Deals get more scrutiny
This is all another way of saying that potential deals are getting more scrutiny: There’s a higher bar that needs to be met for timing, terms and price. But the government has also been more aggressive in putting a stop to deals that eschew local taxes or represent potential monopolies. There is actually historical precedent for political activity hampering business activity, mergers and acquisitions typically decline in election years. There’s been no shortage of drama on the campaign trail this year, and it’s possible that a lot of decision-makers are waiting until 2017 before making any major changes.
Echoes of 1999?
The last noteworthy spike in technology mergers came back in 1999, an association that might not be doing anybody any favors. When Time Inc. publicly mulled over buying Yahoo!, many noted that the partnership would have been very similar to the merger between Aol and Time’s parent, Time Warner, back in 2000, a deal widely regarded as “disastrous” for both parties.

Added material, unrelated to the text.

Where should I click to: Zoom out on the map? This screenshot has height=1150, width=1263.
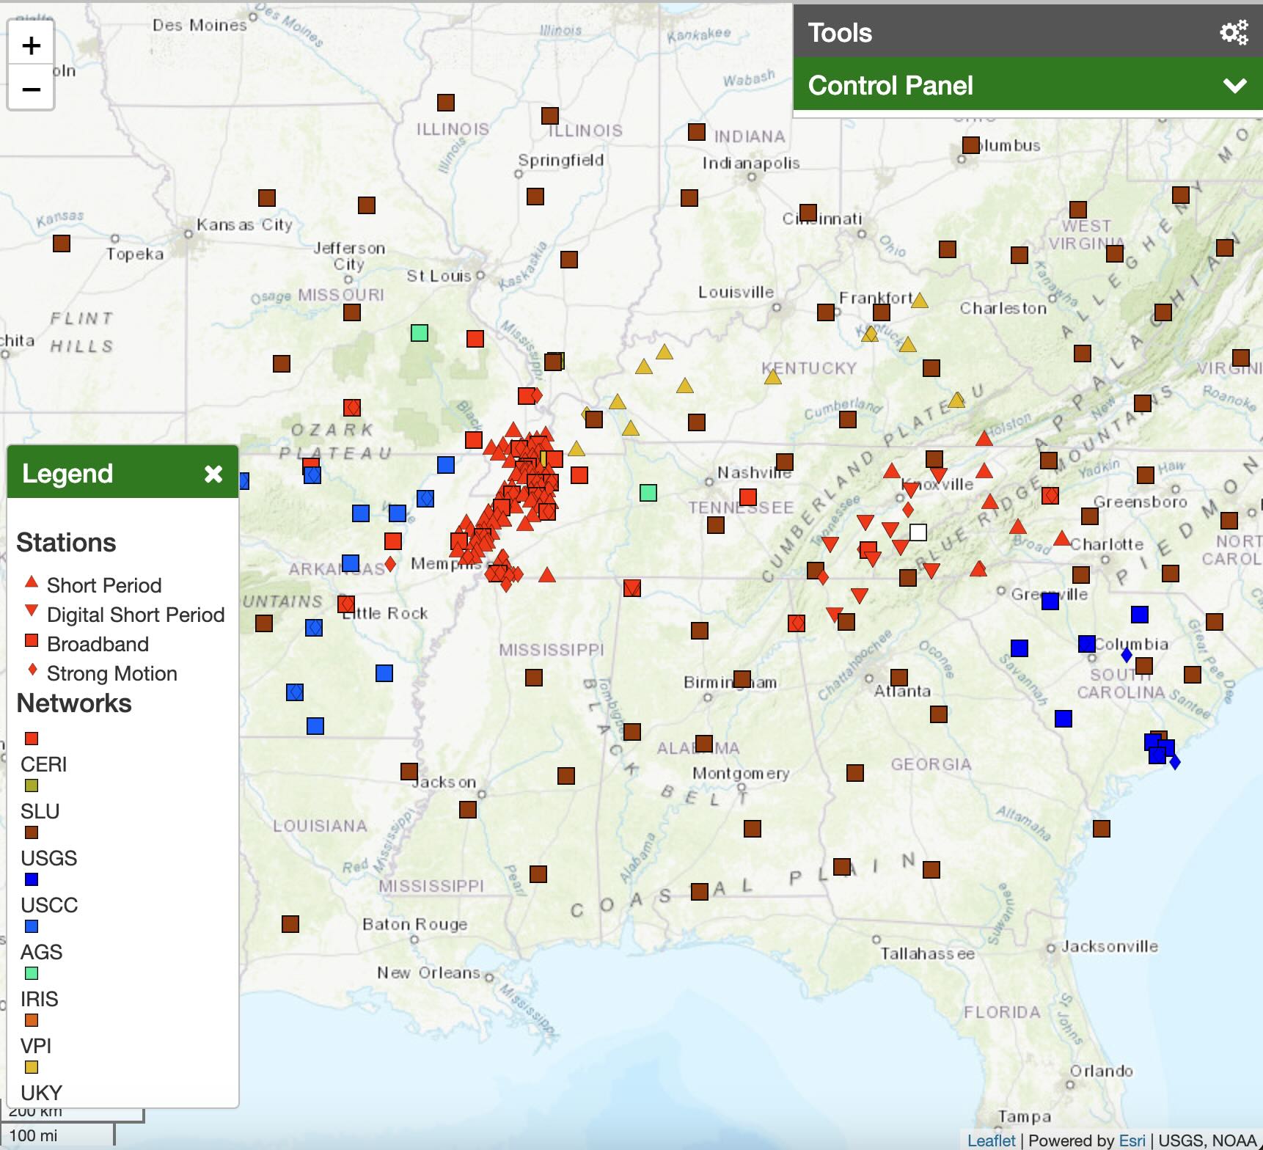click(x=31, y=89)
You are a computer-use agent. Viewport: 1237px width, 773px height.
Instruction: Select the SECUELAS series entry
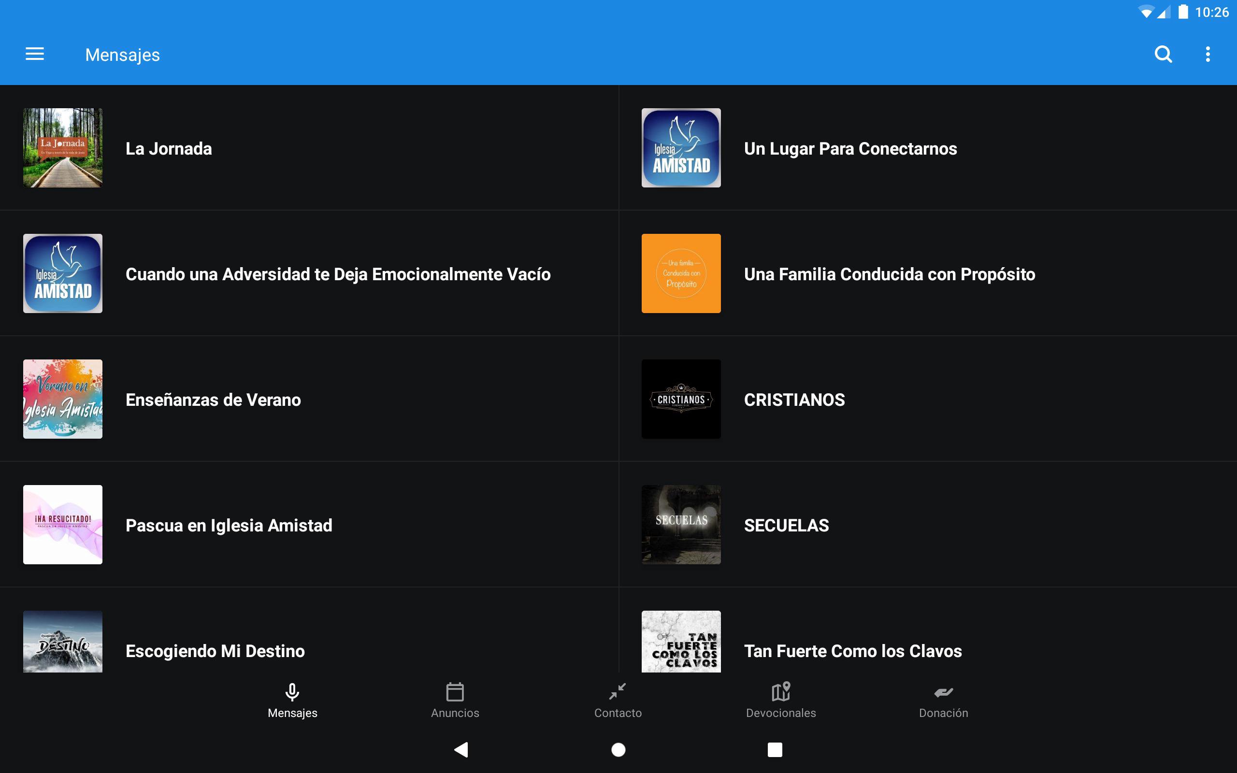pyautogui.click(x=786, y=525)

However, the prospects for media and technology companies to engage in meaningful partnerships is a great deal more developed than it was 15 years ago. Despite some dire warnings that 2016 would vanquish unicorns, it hasn’t really; the amount of capital going into high-growth companies may have stopped growing as fast, but it’s still high at north of $12 billion for the first three months of 2016. Looking at technology companies in 2016 through a 2000-lens is like comparing apples and oranges.
Aside from Seamless and GrubHub, which must contend with the hyper-competitive food delivery category, there haven’t really been very many notable mergers amongst the unicorn cohort. However, if founders can get over their valuation concerns and investors can shake off an understandable, but misguided sense of déjà vu, for a lot of reasons it’s not too late for 2016 to turn its act around.